- _SOURCE TEXT_
######

VC-backed Riskified said to be seeking another $200m in funding

Israeli anti-fraud RegTech Riskified is reportedly looking to raise as much as $200m, with an IPO being considered as one of the options.

Riskified has planned to use the proceeds of the raise to expand its Tel Aviv-based company, people familiar with the company’s plans told Bloomberg.

The RegTech is also said to be considering an initial public offering to launch as early as next year, one of the people added.

Riskified uses a machine learning algorithm to help prevent fraud in E-commerce companies by analysing card-not-present transactions. Riskified is available for merchants operating in electronics, fashion, giftcards, luxury goods, shoes, ticketing and travel sectors.

Since launching in 2012, the business raised $64m in funding from a range of investors in located in Israel and abroad.

In 2017 the firm raised $33m in a Series C round led by Pitango Growth with participation from Capital One Growth Ventures, Groupe Arnault, the controlling shareholder of LVMH, and C4 Ventures.

Riskified also raised $25m in a round of funding led by Israeli Qumra Capital in 2016, alongside The Phoenix Insurance Company and NTT DOCOMO Ventures, as well as existing backers Genesis Partners and Entrée Capital.

This year, Riskified was hand-selected for the RegTech 100, by a panel of industry experts. The list compiles all the RegTech companies every financial institution should know about in 2019.

######

- _EXERCISES_
a) Answer these questions from the Riskified article:
(i) How much is Riskified reportedly looking to raise?
(ii) Who led Riskified's 2017 Series C round?
(iii) In what year did Riskified launch?
b) Can you extract everything in the Riskified article from "Israeli anti-fraud RegTech" down to "and travel sectors."?
The records that follow have no connection to the Riskified article.

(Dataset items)

######

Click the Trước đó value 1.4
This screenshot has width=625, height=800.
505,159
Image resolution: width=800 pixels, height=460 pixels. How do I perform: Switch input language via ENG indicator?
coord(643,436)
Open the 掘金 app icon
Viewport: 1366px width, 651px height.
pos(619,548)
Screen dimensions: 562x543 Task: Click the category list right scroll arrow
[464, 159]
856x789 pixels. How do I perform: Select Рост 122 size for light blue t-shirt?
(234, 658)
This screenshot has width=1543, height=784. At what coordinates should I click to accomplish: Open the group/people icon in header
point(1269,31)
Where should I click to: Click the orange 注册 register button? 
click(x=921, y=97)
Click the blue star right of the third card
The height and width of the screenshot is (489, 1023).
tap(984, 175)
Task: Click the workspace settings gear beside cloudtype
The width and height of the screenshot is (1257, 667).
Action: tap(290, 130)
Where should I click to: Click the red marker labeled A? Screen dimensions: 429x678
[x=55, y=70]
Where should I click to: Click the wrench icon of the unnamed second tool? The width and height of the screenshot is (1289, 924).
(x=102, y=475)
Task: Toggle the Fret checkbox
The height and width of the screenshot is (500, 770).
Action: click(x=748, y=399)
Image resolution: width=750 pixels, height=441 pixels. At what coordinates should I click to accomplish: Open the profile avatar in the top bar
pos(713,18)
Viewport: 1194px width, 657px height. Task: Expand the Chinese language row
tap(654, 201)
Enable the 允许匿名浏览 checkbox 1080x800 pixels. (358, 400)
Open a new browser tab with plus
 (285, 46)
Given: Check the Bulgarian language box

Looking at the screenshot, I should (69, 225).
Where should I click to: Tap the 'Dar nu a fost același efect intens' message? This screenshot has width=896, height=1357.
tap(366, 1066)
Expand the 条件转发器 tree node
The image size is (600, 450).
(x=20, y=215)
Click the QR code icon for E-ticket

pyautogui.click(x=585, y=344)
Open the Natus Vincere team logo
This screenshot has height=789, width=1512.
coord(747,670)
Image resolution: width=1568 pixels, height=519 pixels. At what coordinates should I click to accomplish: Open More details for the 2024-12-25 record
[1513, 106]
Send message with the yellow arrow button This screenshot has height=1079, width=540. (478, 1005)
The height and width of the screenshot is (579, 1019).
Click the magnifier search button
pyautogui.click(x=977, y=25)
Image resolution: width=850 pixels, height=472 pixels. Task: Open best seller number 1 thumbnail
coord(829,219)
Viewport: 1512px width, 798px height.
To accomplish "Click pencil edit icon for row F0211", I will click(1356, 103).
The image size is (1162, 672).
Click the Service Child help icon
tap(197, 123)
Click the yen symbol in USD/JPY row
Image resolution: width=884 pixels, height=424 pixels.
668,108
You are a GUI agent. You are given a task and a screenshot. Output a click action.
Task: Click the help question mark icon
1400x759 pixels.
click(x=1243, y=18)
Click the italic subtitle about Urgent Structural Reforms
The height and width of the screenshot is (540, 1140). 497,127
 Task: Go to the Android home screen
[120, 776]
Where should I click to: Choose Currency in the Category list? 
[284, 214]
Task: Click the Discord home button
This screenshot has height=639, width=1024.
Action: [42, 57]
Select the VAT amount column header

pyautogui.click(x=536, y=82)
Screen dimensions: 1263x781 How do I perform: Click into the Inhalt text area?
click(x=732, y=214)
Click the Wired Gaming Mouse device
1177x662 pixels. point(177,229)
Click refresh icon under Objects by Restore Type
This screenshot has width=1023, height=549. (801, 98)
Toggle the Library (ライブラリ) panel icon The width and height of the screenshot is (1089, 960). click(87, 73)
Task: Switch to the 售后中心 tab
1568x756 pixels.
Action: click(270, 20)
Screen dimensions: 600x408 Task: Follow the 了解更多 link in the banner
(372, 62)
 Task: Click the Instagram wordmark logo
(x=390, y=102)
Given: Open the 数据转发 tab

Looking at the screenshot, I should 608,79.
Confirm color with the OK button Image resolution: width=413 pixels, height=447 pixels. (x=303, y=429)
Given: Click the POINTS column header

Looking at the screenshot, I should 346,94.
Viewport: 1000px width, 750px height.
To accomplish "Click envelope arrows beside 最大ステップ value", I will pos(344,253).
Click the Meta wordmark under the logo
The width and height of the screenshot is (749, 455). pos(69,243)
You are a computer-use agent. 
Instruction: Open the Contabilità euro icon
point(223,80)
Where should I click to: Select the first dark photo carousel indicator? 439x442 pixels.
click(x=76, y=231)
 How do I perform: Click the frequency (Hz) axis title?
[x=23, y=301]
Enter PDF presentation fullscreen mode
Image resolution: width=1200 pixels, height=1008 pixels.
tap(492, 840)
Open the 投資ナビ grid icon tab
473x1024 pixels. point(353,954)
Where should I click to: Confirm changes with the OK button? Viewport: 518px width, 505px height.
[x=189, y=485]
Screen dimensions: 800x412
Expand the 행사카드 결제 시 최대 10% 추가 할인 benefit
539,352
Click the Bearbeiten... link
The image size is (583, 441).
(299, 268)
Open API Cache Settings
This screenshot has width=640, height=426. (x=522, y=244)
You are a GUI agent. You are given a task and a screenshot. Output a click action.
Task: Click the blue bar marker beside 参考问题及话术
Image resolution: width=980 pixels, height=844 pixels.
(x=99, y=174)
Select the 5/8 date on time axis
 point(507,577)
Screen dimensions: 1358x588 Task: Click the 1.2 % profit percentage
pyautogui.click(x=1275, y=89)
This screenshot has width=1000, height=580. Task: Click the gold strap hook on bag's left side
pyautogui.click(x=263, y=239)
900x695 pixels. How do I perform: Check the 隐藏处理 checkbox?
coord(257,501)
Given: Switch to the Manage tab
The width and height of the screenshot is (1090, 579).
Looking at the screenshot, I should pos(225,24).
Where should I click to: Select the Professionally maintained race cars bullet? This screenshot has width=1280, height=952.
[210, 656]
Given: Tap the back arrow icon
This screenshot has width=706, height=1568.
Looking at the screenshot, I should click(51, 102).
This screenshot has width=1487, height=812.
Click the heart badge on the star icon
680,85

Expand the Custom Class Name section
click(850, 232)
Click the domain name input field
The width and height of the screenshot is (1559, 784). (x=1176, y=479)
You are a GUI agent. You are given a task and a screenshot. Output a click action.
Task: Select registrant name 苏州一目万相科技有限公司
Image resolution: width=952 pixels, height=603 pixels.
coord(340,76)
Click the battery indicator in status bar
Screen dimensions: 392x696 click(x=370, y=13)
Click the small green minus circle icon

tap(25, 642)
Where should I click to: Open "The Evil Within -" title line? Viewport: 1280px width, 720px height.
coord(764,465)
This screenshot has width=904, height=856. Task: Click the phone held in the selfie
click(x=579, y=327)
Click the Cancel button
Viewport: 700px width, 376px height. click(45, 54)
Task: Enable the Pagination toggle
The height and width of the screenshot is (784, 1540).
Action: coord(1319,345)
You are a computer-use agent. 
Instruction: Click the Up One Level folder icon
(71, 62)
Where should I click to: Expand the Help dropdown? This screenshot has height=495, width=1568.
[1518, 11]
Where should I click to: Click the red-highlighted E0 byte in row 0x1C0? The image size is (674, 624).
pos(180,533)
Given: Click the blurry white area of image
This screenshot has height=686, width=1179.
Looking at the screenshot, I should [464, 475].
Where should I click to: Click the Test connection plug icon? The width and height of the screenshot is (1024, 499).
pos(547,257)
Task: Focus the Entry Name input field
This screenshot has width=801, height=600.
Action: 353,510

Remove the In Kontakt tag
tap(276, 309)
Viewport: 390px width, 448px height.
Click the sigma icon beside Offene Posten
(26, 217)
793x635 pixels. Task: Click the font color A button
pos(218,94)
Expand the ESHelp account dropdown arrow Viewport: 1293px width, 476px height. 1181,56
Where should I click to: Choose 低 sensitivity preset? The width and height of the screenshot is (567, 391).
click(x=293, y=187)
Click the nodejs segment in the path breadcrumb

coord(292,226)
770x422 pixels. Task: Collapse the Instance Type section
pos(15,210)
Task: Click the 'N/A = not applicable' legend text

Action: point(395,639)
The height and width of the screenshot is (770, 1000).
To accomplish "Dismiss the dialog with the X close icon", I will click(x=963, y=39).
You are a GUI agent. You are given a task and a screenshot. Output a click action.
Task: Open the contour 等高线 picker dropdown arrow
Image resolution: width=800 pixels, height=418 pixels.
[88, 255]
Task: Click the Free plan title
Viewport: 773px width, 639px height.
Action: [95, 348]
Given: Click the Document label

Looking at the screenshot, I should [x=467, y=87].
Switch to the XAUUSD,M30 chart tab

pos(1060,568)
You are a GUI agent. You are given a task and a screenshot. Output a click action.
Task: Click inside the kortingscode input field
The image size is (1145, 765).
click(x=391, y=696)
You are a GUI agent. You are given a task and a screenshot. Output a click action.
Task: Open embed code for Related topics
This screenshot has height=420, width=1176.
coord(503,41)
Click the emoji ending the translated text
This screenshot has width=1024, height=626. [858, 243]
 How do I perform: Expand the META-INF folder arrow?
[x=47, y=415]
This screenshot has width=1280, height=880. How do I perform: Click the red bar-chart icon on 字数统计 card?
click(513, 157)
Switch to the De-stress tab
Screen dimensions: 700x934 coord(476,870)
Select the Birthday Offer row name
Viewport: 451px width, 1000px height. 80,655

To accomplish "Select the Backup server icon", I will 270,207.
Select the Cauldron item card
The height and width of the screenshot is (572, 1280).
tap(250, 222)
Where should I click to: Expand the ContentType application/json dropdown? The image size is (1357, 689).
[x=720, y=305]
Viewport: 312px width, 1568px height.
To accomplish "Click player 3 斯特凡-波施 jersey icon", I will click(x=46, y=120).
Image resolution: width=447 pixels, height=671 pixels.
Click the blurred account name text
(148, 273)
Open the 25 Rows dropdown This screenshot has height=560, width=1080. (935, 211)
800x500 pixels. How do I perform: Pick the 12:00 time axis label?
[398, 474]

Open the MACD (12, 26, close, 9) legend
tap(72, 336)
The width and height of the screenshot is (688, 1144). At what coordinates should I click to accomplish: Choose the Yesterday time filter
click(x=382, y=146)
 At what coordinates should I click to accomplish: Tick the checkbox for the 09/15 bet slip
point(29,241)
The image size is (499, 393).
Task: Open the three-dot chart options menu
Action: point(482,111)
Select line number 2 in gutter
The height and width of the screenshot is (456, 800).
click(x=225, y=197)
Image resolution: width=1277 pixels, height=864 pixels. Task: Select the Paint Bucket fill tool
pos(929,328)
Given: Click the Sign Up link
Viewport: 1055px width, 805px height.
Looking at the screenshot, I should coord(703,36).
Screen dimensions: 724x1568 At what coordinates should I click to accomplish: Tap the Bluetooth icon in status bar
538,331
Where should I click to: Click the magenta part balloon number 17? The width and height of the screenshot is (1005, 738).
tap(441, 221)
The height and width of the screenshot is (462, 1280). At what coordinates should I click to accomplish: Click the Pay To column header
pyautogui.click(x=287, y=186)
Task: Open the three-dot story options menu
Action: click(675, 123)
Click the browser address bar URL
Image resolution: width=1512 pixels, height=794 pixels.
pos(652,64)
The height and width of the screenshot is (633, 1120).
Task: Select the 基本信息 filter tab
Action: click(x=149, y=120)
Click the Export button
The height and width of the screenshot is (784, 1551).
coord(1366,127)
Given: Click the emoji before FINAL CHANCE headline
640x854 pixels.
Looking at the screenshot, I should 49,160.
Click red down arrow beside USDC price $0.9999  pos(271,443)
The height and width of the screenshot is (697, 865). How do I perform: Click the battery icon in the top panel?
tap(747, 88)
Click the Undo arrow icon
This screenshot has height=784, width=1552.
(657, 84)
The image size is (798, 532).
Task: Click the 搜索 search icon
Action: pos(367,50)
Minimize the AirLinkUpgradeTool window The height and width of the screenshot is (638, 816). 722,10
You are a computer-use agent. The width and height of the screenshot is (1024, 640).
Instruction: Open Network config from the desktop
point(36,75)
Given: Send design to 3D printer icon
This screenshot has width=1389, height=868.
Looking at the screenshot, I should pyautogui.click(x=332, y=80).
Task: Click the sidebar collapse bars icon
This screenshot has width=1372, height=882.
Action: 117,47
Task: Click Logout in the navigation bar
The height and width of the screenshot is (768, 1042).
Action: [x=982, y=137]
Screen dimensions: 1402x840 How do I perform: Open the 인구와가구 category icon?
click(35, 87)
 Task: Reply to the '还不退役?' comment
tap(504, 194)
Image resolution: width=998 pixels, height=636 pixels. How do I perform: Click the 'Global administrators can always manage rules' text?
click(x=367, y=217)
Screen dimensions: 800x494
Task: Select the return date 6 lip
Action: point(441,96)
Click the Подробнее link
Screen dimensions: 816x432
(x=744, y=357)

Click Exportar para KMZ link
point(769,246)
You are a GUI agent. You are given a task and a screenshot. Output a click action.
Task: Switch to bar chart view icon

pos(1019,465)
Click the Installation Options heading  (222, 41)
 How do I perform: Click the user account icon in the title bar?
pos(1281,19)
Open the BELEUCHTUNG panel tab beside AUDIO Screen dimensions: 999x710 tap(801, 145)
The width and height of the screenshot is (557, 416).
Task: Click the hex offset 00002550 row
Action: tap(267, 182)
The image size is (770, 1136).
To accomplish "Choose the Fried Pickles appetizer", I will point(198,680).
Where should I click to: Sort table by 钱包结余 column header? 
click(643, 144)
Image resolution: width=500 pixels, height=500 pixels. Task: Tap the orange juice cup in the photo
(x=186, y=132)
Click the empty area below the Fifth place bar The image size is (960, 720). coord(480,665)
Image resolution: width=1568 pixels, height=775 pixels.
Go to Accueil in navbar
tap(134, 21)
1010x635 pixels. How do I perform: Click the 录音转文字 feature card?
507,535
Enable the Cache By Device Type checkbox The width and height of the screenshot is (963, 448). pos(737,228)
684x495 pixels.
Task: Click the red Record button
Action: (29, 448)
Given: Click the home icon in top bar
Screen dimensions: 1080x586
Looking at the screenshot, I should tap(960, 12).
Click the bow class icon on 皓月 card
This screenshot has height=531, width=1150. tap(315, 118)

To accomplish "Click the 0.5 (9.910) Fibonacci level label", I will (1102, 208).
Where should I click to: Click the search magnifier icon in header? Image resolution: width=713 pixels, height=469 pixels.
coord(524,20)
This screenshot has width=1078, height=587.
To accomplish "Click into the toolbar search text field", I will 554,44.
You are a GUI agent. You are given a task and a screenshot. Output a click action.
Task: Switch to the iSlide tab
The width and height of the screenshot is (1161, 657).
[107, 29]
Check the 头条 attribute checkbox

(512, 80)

######

- _SOLUTIONS TO THE EXERCISE_
a)
(i) As much as $200m
(ii) Pitango Growth
(iii) 2012

b)
Israeli anti-fraud RegTech Riskified is reportedly looking to raise as much as $200m, with an IPO being considered as one of the options.

Riskified has planned to use the proceeds of the raise to expand its Tel Aviv-based company, people familiar with the company’s plans told Bloomberg.

The RegTech is also said to be considering an initial public offering to launch as early as next year, one of the people added.

Riskified uses a machine learning algorithm to help prevent fraud in E-commerce companies by analysing card-not-present transactions. Riskified is available for merchants operating in electronics, fashion, giftcards, luxury goods, shoes, ticketing and travel sectors.